Work required
Present every line below as a Markdown table with two columns, Row and Line, numbering each row in order and skipping blank lines.

[Coordinate data for items]
+ + +

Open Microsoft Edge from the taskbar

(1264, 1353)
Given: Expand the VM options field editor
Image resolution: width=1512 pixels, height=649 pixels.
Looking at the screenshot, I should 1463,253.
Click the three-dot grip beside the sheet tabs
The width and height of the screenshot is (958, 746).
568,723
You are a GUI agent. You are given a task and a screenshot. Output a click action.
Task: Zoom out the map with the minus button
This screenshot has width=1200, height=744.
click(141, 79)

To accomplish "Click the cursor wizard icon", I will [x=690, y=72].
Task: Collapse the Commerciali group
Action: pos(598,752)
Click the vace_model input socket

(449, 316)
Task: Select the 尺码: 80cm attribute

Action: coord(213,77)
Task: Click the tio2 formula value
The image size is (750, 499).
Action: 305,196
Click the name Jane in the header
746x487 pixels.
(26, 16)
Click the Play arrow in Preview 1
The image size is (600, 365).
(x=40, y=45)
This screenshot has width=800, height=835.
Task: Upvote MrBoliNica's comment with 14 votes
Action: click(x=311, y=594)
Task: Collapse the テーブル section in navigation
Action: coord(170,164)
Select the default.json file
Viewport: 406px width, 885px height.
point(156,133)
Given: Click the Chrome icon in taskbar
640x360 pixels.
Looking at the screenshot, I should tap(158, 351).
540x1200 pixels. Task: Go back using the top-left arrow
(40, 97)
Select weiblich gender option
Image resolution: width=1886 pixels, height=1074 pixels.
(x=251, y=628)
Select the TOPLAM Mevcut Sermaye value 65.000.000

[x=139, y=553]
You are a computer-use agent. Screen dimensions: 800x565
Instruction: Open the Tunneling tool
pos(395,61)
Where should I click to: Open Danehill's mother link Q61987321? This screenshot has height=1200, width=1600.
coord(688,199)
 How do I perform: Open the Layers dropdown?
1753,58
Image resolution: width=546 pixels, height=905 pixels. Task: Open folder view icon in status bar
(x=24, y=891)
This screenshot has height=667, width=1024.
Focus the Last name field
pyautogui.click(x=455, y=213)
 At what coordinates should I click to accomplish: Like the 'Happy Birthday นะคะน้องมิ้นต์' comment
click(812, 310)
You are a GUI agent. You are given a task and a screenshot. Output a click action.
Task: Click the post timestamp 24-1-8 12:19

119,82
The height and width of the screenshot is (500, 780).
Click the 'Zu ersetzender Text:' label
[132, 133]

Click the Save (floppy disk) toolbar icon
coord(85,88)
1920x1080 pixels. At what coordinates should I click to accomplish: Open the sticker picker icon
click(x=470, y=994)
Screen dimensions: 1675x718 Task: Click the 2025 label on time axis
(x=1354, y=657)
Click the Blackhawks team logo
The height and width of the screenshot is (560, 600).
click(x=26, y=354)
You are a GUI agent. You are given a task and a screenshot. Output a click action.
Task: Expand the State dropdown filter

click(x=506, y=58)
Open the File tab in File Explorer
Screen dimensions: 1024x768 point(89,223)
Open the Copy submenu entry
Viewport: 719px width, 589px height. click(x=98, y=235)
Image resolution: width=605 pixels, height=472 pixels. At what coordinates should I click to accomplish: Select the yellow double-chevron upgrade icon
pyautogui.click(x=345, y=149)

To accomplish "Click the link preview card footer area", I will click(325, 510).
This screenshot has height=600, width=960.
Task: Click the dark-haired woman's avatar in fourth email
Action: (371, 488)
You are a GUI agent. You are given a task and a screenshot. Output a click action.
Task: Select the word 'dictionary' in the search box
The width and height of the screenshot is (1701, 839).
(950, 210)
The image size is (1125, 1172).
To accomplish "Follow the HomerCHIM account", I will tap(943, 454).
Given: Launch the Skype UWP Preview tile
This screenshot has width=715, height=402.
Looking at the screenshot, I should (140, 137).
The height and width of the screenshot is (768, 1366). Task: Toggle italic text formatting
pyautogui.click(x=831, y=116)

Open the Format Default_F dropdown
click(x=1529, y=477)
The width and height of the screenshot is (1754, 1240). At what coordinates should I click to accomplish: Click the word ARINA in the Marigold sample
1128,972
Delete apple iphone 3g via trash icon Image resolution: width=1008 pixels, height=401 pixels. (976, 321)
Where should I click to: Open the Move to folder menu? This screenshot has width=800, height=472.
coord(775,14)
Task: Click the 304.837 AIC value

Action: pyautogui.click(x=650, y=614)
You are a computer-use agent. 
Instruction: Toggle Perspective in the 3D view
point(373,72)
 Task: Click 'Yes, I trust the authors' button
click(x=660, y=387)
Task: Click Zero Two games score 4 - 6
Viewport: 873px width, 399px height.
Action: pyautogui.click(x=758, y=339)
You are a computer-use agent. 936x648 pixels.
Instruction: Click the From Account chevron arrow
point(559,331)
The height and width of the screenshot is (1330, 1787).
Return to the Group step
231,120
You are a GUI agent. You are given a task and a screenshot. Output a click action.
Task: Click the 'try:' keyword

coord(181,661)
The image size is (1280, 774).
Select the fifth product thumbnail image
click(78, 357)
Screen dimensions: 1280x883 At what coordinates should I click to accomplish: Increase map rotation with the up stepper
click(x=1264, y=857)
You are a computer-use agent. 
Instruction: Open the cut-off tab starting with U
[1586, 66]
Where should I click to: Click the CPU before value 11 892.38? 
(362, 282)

+ + +

Reply to the exercise
| Row | Line |
|---|---|
| 1 | Open Microsoft Edge from the taskbar |
| 2 | (1264, 1353) |
| 3 | Given: Expand the VM options field editor |
| 4 | Image resolution: width=1512 pixels, height=649 pixels. |
| 5 | Looking at the screenshot, I should 1463,253. |
| 6 | Click the three-dot grip beside the sheet tabs |
| 7 | The width and height of the screenshot is (958, 746). |
| 8 | 568,723 |
| 9 | You are a GUI agent. You are given a task and a screenshot. Output a click action. |
| 10 | Task: Zoom out the map with the minus button |
| 11 | This screenshot has width=1200, height=744. |
| 12 | click(141, 79) |
| 13 | To accomplish "Click the cursor wizard icon", I will [x=690, y=72]. |
| 14 | Task: Collapse the Commerciali group |
| 15 | Action: pos(598,752) |
| 16 | Click the vace_model input socket |
| 17 | (449, 316) |
| 18 | Task: Select the 尺码: 80cm attribute |
| 19 | Action: coord(213,77) |
| 20 | Task: Click the tio2 formula value |
| 21 | The image size is (750, 499). |
| 22 | Action: 305,196 |
| 23 | Click the name Jane in the header |
| 24 | 746x487 pixels. |
| 25 | (26, 16) |
| 26 | Click the Play arrow in Preview 1 |
| 27 | The image size is (600, 365). |
| 28 | (x=40, y=45) |
| 29 | This screenshot has width=800, height=835. |
| 30 | Task: Upvote MrBoliNica's comment with 14 votes |
| 31 | Action: click(x=311, y=594) |
| 32 | Task: Collapse the テーブル section in navigation |
| 33 | Action: coord(170,164) |
| 34 | Select the default.json file |
| 35 | Viewport: 406px width, 885px height. |
| 36 | point(156,133) |
| 37 | Given: Click the Chrome icon in taskbar |
| 38 | 640x360 pixels. |
| 39 | Looking at the screenshot, I should tap(158, 351). |
| 40 | 540x1200 pixels. Task: Go back using the top-left arrow |
| 41 | (40, 97) |
| 42 | Select weiblich gender option |
| 43 | Image resolution: width=1886 pixels, height=1074 pixels. |
| 44 | (x=251, y=628) |
| 45 | Select the TOPLAM Mevcut Sermaye value 65.000.000 |
| 46 | [x=139, y=553] |
| 47 | You are a computer-use agent. Screen dimensions: 800x565 |
| 48 | Instruction: Open the Tunneling tool |
| 49 | pos(395,61) |
| 50 | Where should I click to: Open Danehill's mother link Q61987321? This screenshot has height=1200, width=1600. |
| 51 | coord(688,199) |
| 52 |  How do I perform: Open the Layers dropdown? |
| 53 | 1753,58 |
| 54 | Image resolution: width=546 pixels, height=905 pixels. Task: Open folder view icon in status bar |
| 55 | (x=24, y=891) |
| 56 | This screenshot has height=667, width=1024. |
| 57 | Focus the Last name field |
| 58 | pyautogui.click(x=455, y=213) |
| 59 |  At what coordinates should I click to accomplish: Like the 'Happy Birthday นะคะน้องมิ้นต์' comment |
| 60 | click(812, 310) |
| 61 | You are a GUI agent. You are given a task and a screenshot. Output a click action. |
| 62 | Task: Click the post timestamp 24-1-8 12:19 |
| 63 | 119,82 |
| 64 | The height and width of the screenshot is (500, 780). |
| 65 | Click the 'Zu ersetzender Text:' label |
| 66 | [132, 133] |
| 67 | Click the Save (floppy disk) toolbar icon |
| 68 | coord(85,88) |
| 69 | 1920x1080 pixels. At what coordinates should I click to accomplish: Open the sticker picker icon |
| 70 | click(x=470, y=994) |
| 71 | Screen dimensions: 1675x718 Task: Click the 2025 label on time axis |
| 72 | (x=1354, y=657) |
| 73 | Click the Blackhawks team logo |
| 74 | The height and width of the screenshot is (560, 600). |
| 75 | click(x=26, y=354) |
| 76 | You are a GUI agent. You are given a task and a screenshot. Output a click action. |
| 77 | Task: Expand the State dropdown filter |
| 78 | click(x=506, y=58) |
| 79 | Open the File tab in File Explorer |
| 80 | Screen dimensions: 1024x768 point(89,223) |
| 81 | Open the Copy submenu entry |
| 82 | Viewport: 719px width, 589px height. click(x=98, y=235) |
| 83 | Image resolution: width=605 pixels, height=472 pixels. At what coordinates should I click to accomplish: Select the yellow double-chevron upgrade icon |
| 84 | pyautogui.click(x=345, y=149) |
| 85 | To accomplish "Click the link preview card footer area", I will click(325, 510). |
| 86 | This screenshot has height=600, width=960. |
| 87 | Task: Click the dark-haired woman's avatar in fourth email |
| 88 | Action: (371, 488) |
| 89 | You are a GUI agent. You are given a task and a screenshot. Output a click action. |
| 90 | Task: Select the word 'dictionary' in the search box |
| 91 | The width and height of the screenshot is (1701, 839). |
| 92 | (950, 210) |
| 93 | The image size is (1125, 1172). |
| 94 | To accomplish "Follow the HomerCHIM account", I will tap(943, 454). |
| 95 | Given: Launch the Skype UWP Preview tile |
| 96 | This screenshot has width=715, height=402. |
| 97 | Looking at the screenshot, I should (140, 137). |
| 98 | The height and width of the screenshot is (768, 1366). Task: Toggle italic text formatting |
| 99 | pyautogui.click(x=831, y=116) |
| 100 | Open the Format Default_F dropdown |
| 101 | click(x=1529, y=477) |
| 102 | The width and height of the screenshot is (1754, 1240). At what coordinates should I click to accomplish: Click the word ARINA in the Marigold sample |
| 103 | 1128,972 |
| 104 | Delete apple iphone 3g via trash icon Image resolution: width=1008 pixels, height=401 pixels. (976, 321) |
| 105 | Where should I click to: Open the Move to folder menu? This screenshot has width=800, height=472. |
| 106 | coord(775,14) |
| 107 | Task: Click the 304.837 AIC value |
| 108 | Action: pyautogui.click(x=650, y=614) |
| 109 | You are a computer-use agent.  |
| 110 | Instruction: Toggle Perspective in the 3D view |
| 111 | point(373,72) |
| 112 |  Task: Click 'Yes, I trust the authors' button |
| 113 | click(x=660, y=387) |
| 114 | Task: Click Zero Two games score 4 - 6 |
| 115 | Viewport: 873px width, 399px height. |
| 116 | Action: pyautogui.click(x=758, y=339) |
| 117 | You are a computer-use agent. 936x648 pixels. |
| 118 | Instruction: Click the From Account chevron arrow |
| 119 | point(559,331) |
| 120 | The height and width of the screenshot is (1330, 1787). |
| 121 | Return to the Group step |
| 122 | 231,120 |
| 123 | You are a GUI agent. You are given a task and a screenshot. Output a click action. |
| 124 | Task: Click the 'try:' keyword |
| 125 | coord(181,661) |
| 126 | The image size is (1280, 774). |
| 127 | Select the fifth product thumbnail image |
| 128 | click(78, 357) |
| 129 | Screen dimensions: 1280x883 At what coordinates should I click to accomplish: Increase map rotation with the up stepper |
| 130 | click(x=1264, y=857) |
| 131 | You are a computer-use agent.  |
| 132 | Instruction: Open the cut-off tab starting with U |
| 133 | [1586, 66] |
| 134 | Where should I click to: Click the CPU before value 11 892.38?  |
| 135 | (362, 282) |